| PROVIDED INFORMATION |
<<<<

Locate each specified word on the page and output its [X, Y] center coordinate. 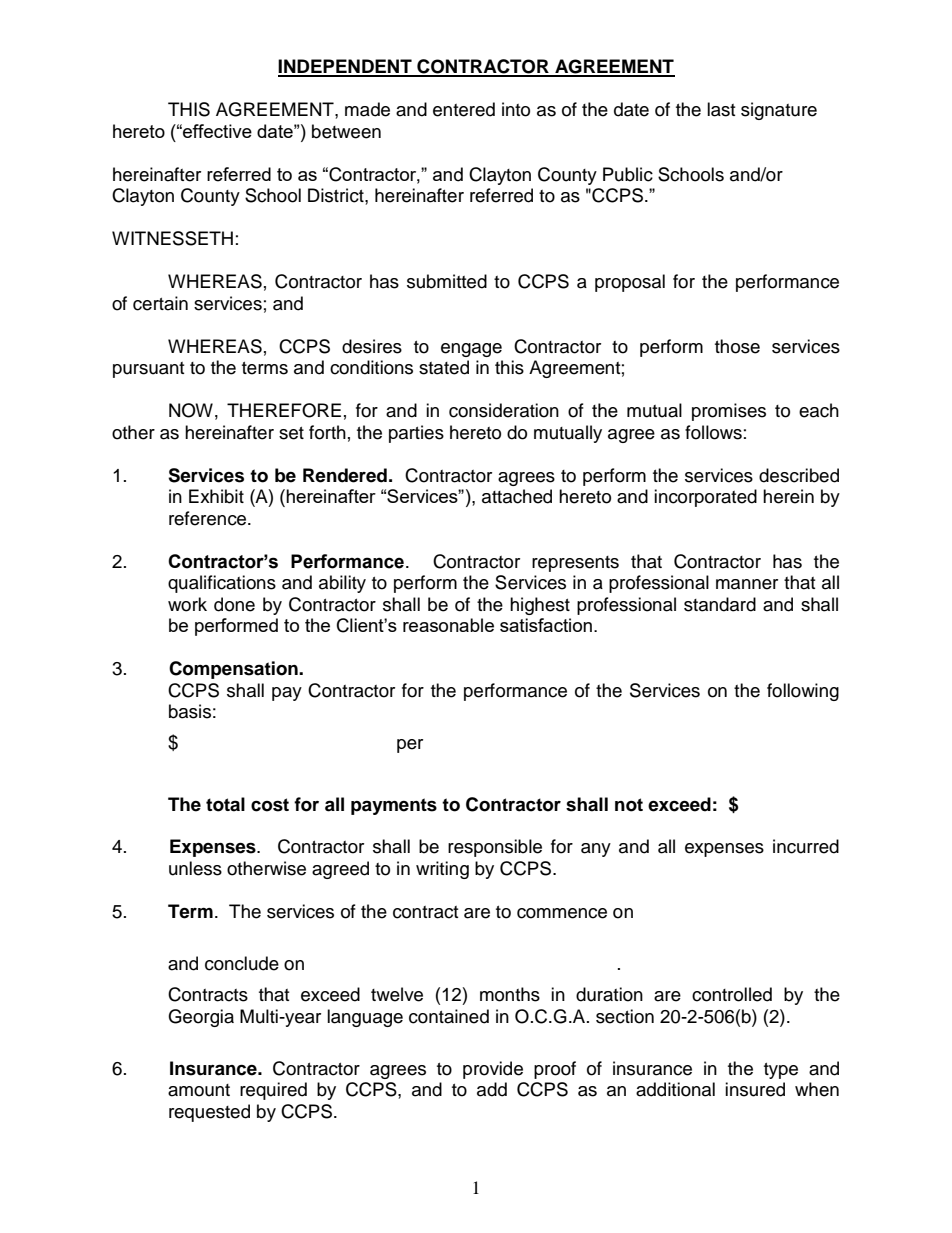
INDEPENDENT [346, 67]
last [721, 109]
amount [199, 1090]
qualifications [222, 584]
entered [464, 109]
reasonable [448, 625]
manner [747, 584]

>>>>
<<<<

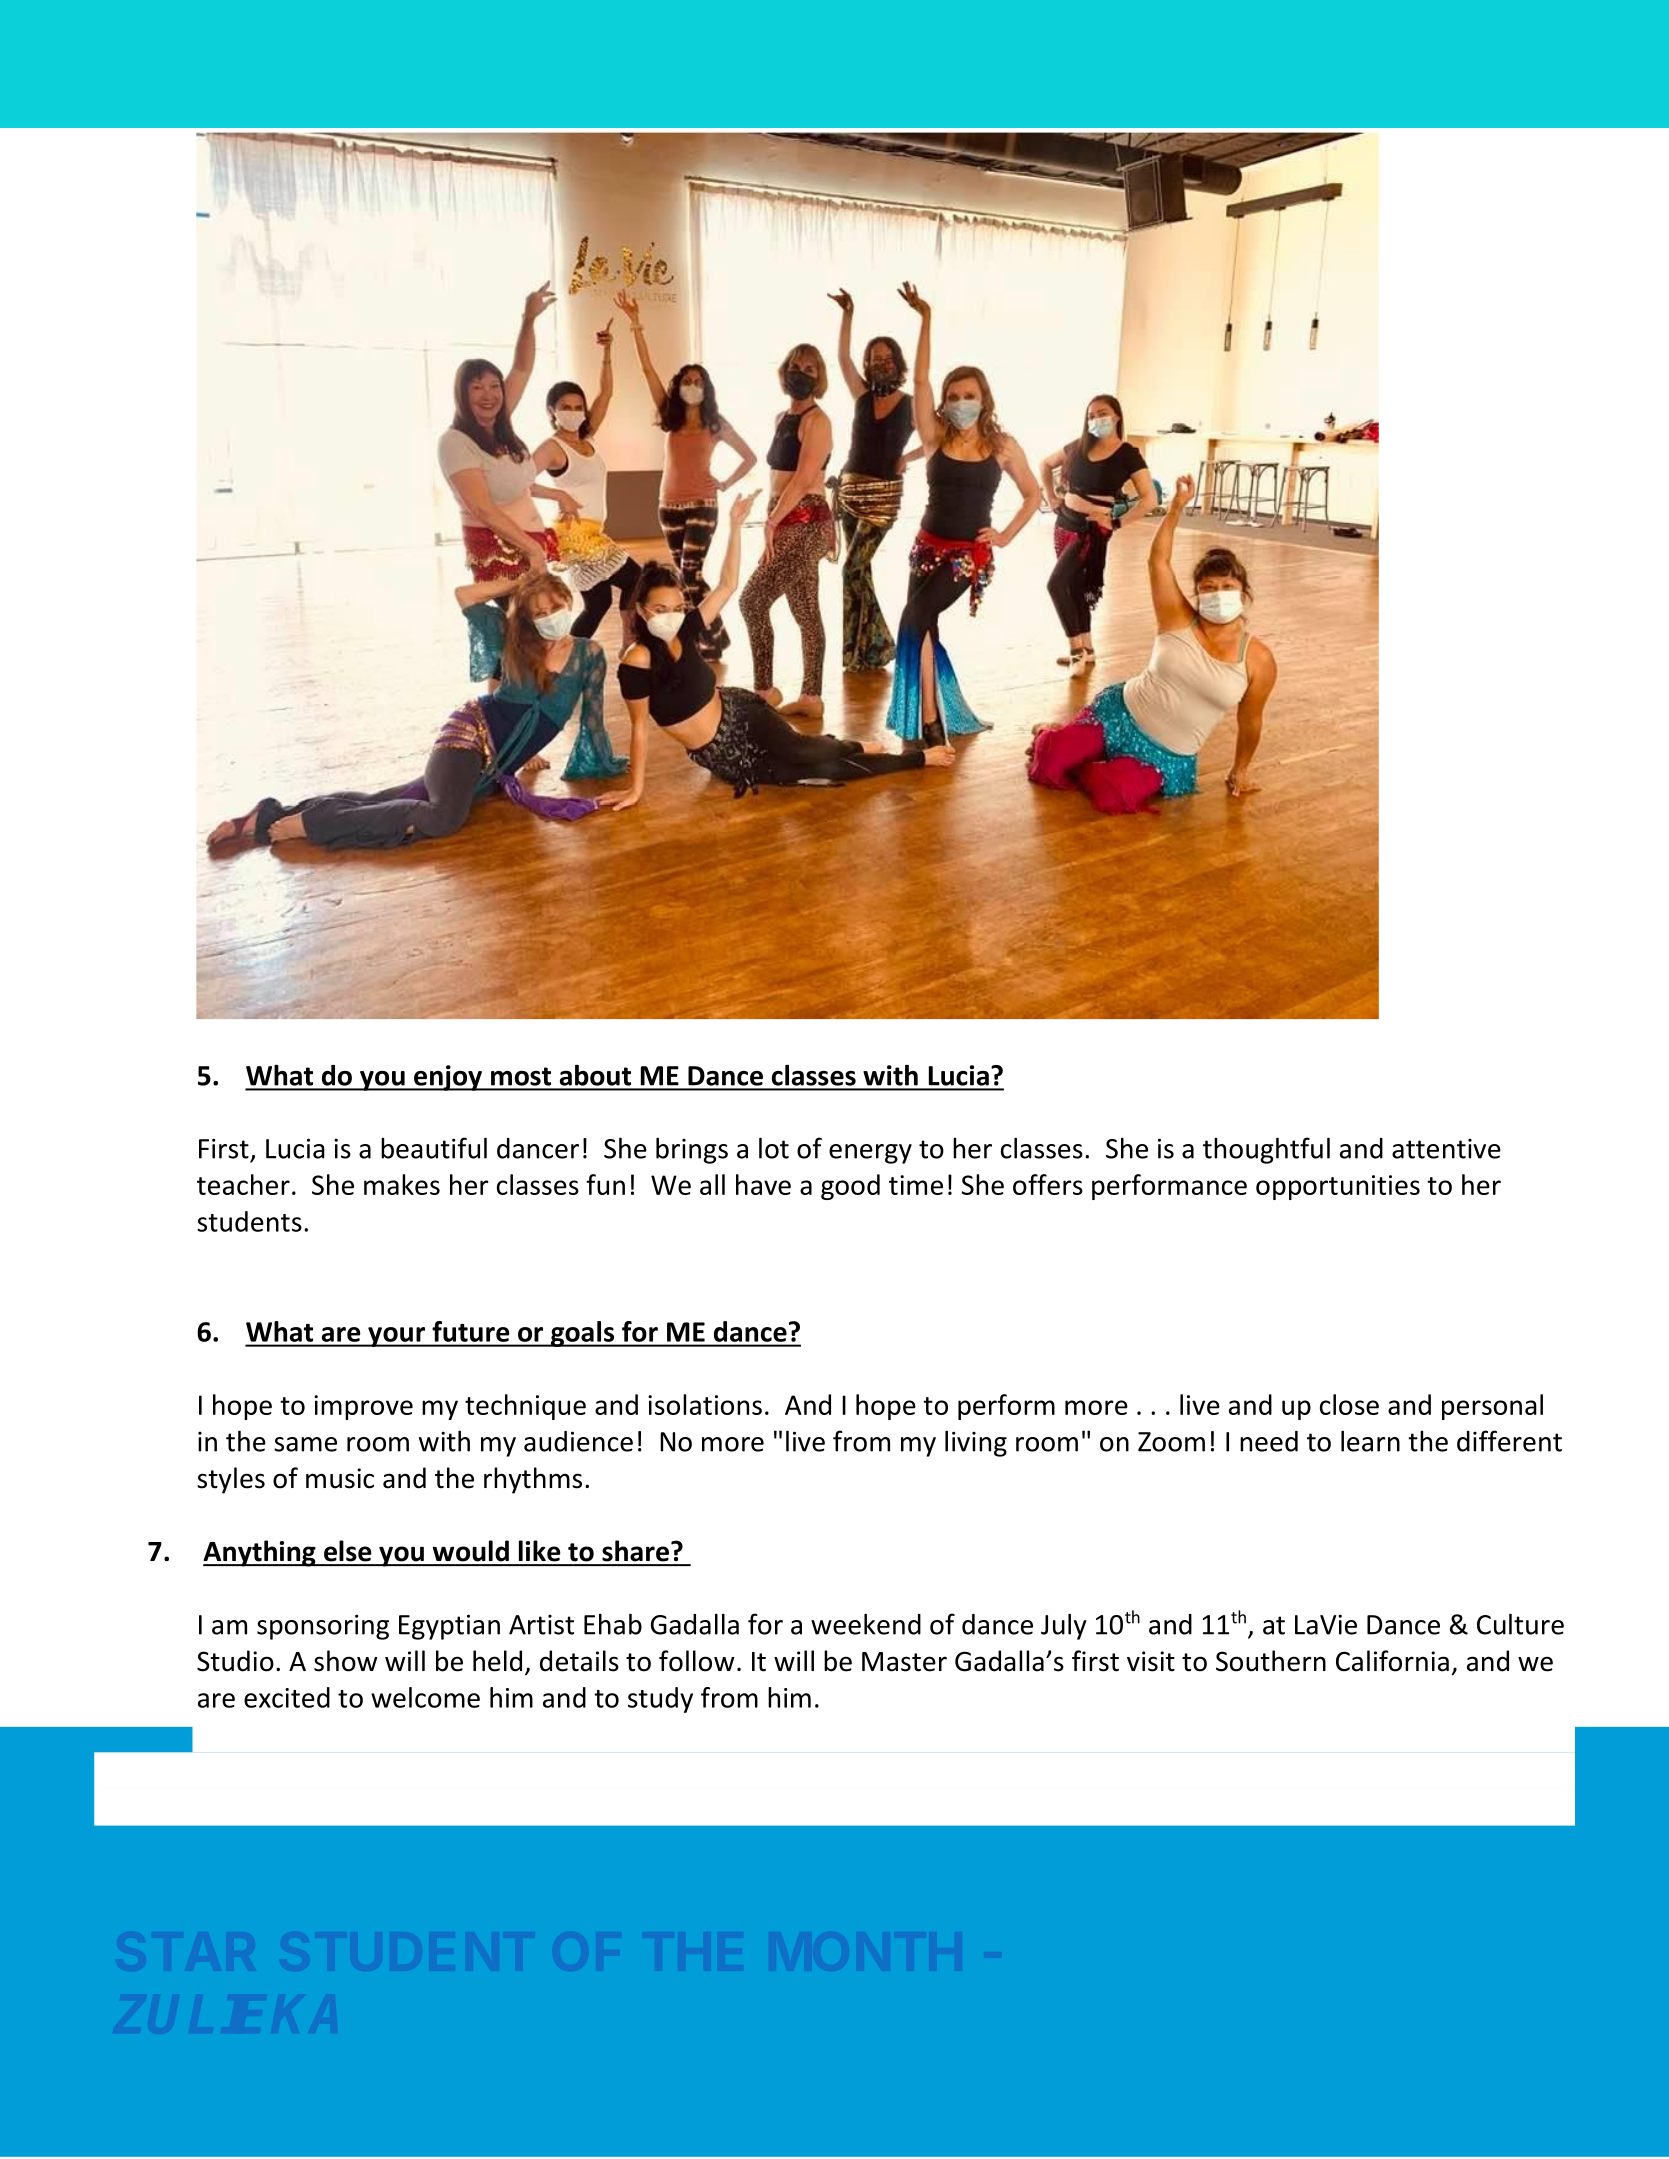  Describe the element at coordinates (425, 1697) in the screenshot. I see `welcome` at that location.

>>>>
<<<<

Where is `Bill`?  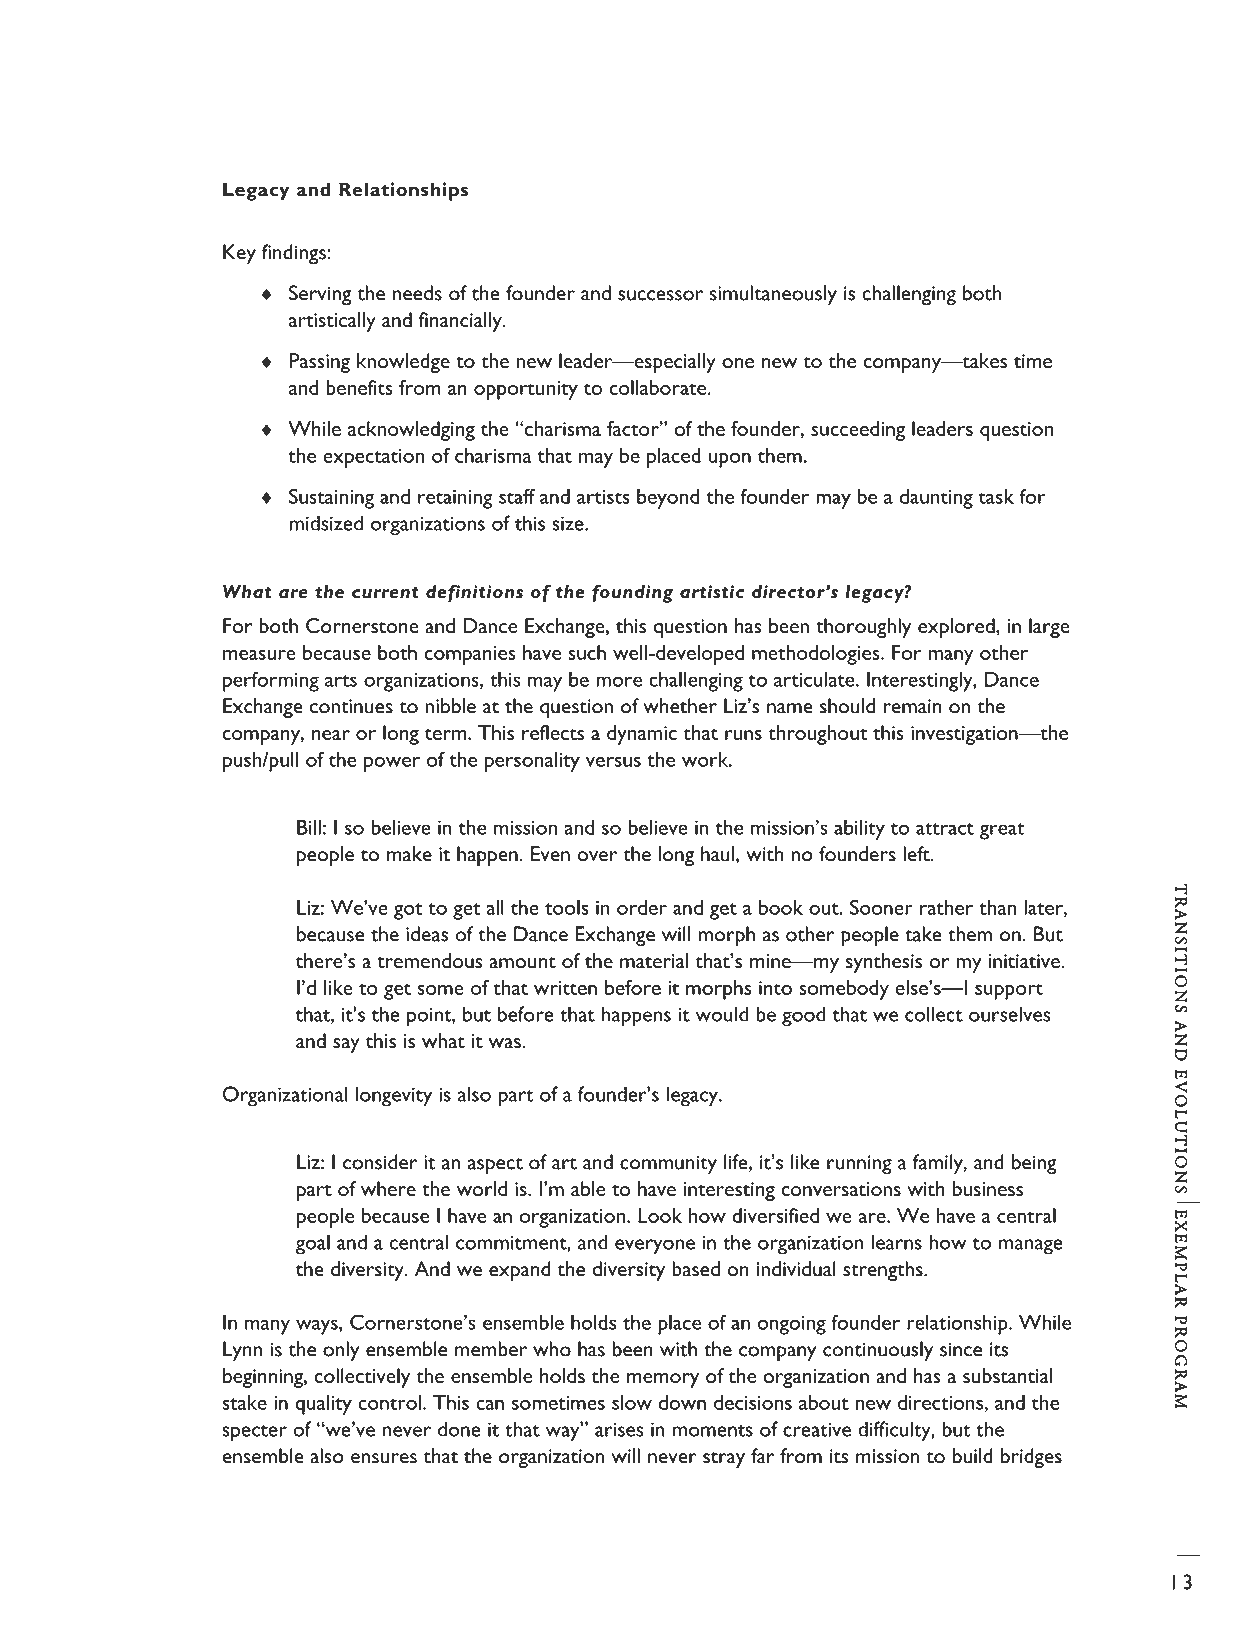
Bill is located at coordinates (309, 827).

>>>>

| TASK REQUIREMENTS |
Return the listing from the line containing "Locate each specified" up to and including the line containing "manner [747, 584]", reproduced without any change and with the pictures left out.

| REPLY |
Locate each specified word on the page and output its [X, Y] center coordinate. 
INDEPENDENT [346, 67]
last [721, 109]
amount [199, 1090]
qualifications [222, 584]
entered [464, 109]
reasonable [448, 625]
manner [747, 584]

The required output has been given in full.